### RECORDS SUPPLIED
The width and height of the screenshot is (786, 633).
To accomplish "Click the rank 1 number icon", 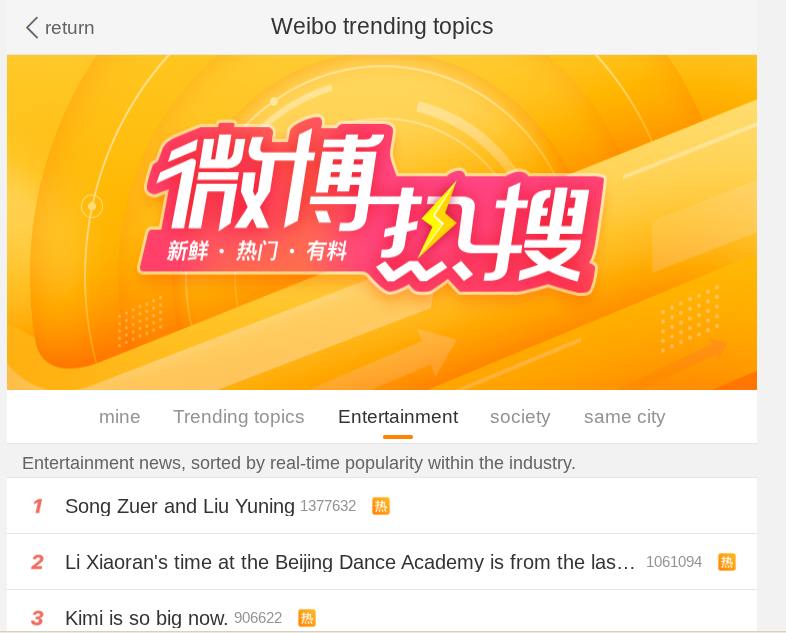I will tap(38, 506).
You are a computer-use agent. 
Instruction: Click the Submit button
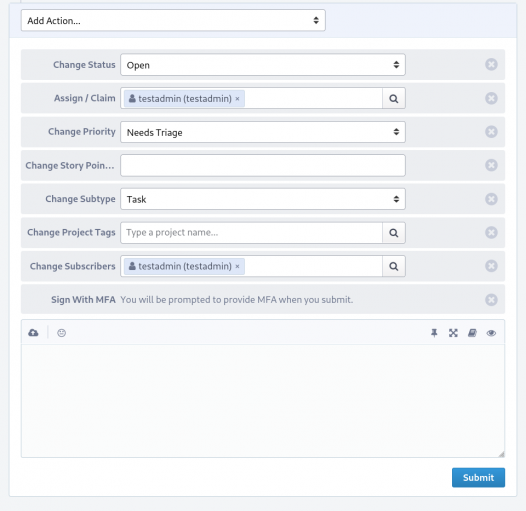pos(478,477)
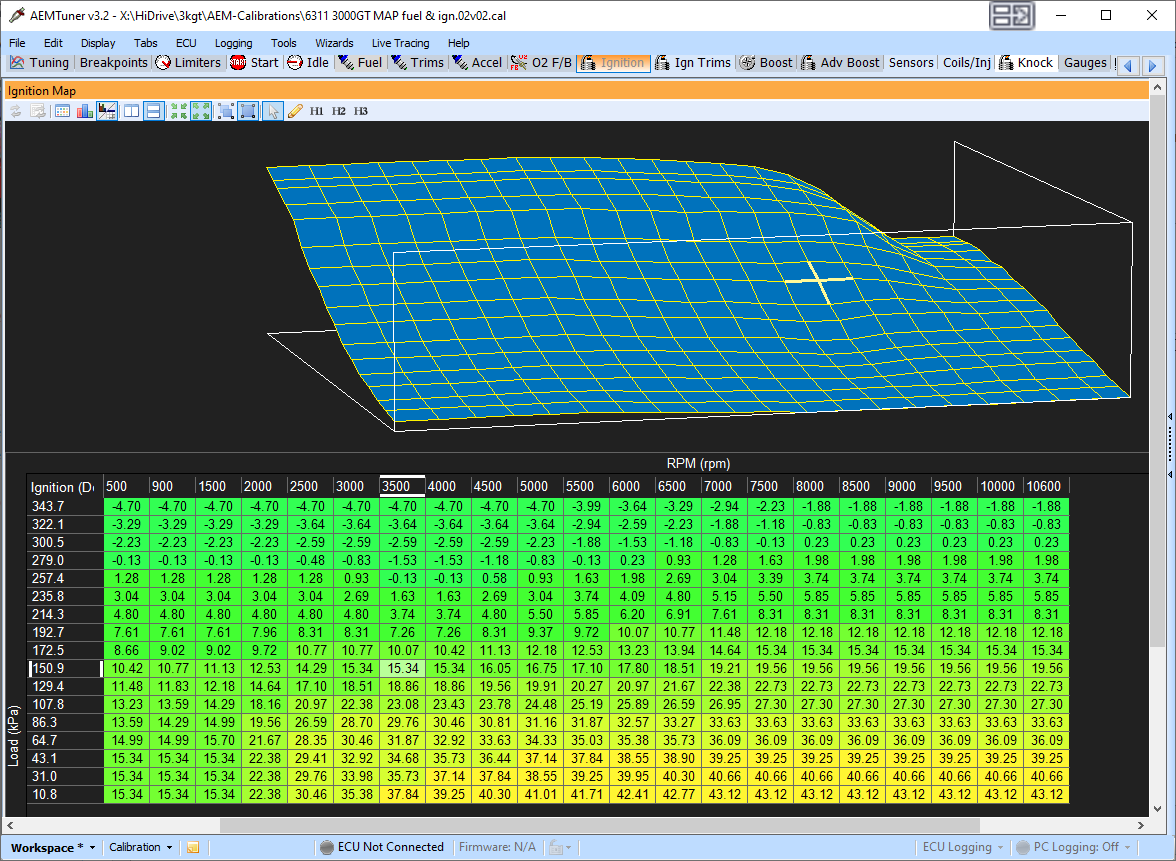Toggle the combined graph and table view
Screen dimensions: 1176x861
(x=107, y=111)
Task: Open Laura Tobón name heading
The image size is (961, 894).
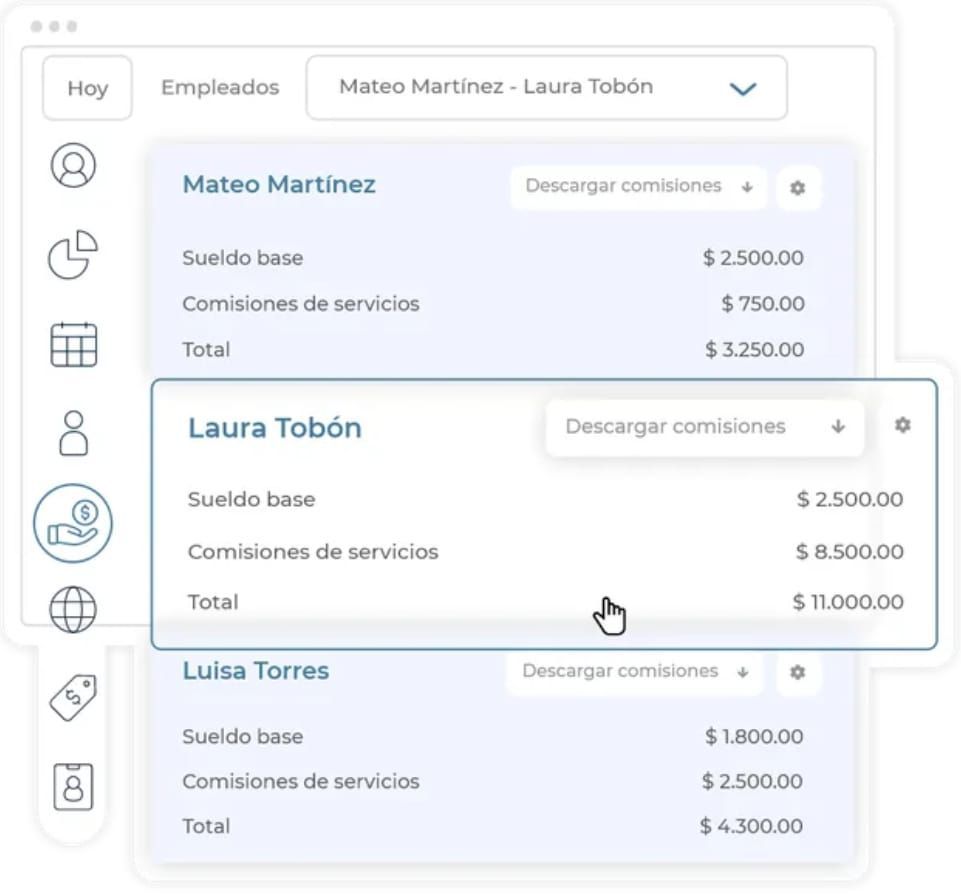Action: [275, 428]
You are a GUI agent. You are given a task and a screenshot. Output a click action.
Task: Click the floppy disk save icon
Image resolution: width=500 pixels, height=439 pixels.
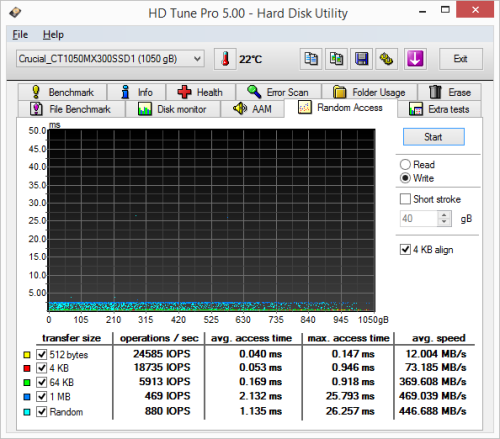362,59
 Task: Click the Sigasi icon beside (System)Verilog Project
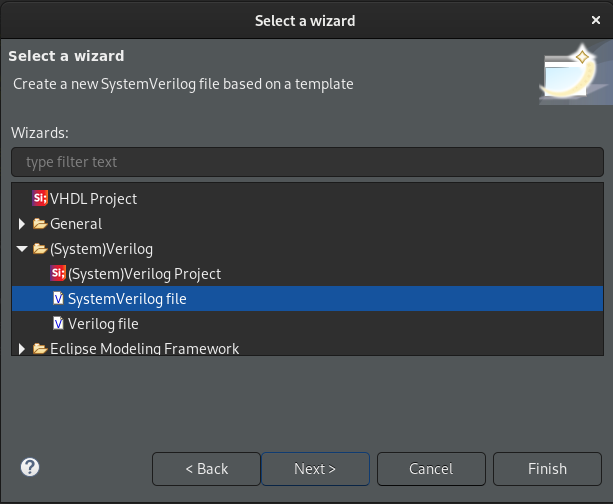click(x=58, y=273)

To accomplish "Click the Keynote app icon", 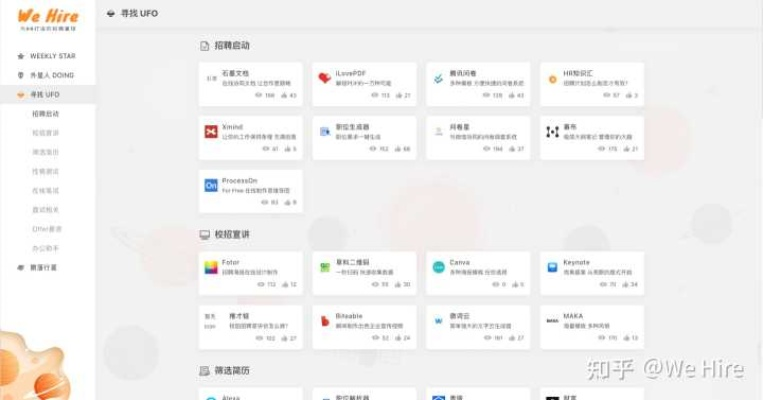I will pos(552,267).
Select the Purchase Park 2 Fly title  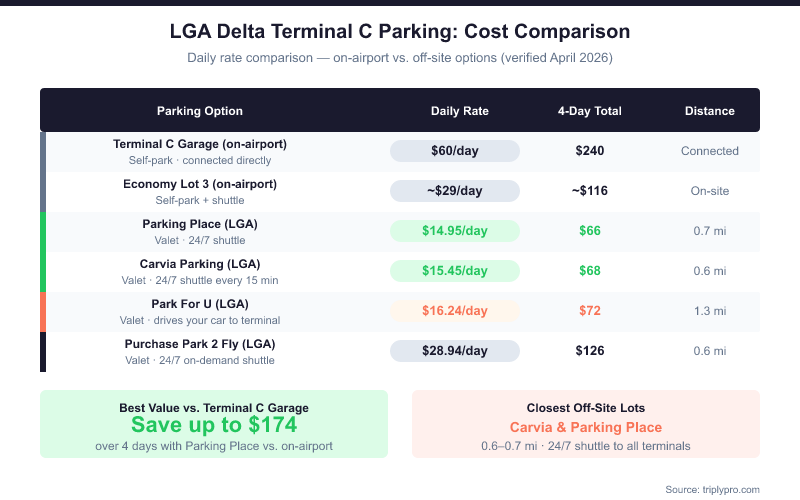coord(200,344)
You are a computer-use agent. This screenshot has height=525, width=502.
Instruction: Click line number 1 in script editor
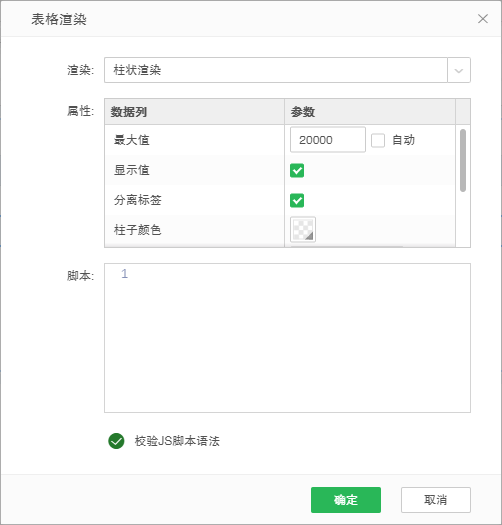124,274
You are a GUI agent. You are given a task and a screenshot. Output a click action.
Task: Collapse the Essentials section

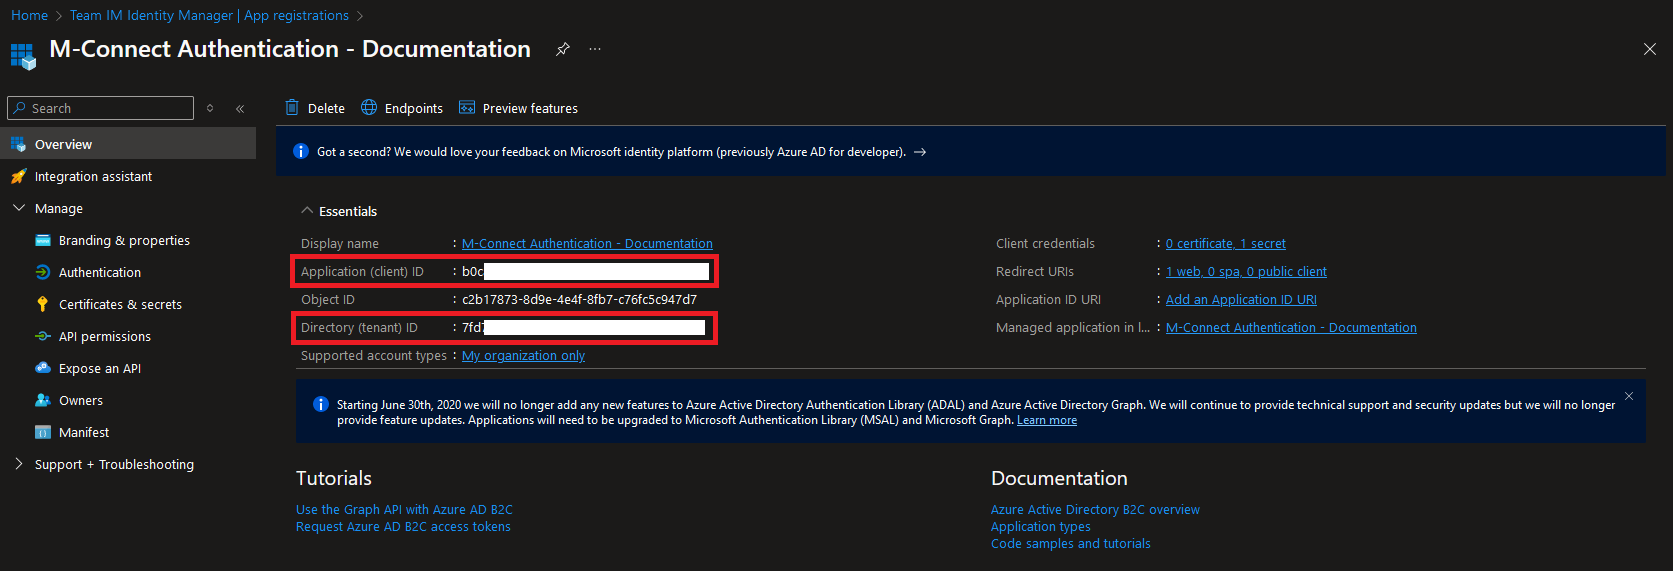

### ACTION ITEM
Line count for "agent": count the lines of the records above that contain it and give only the number.

### ANSWER SECTION
4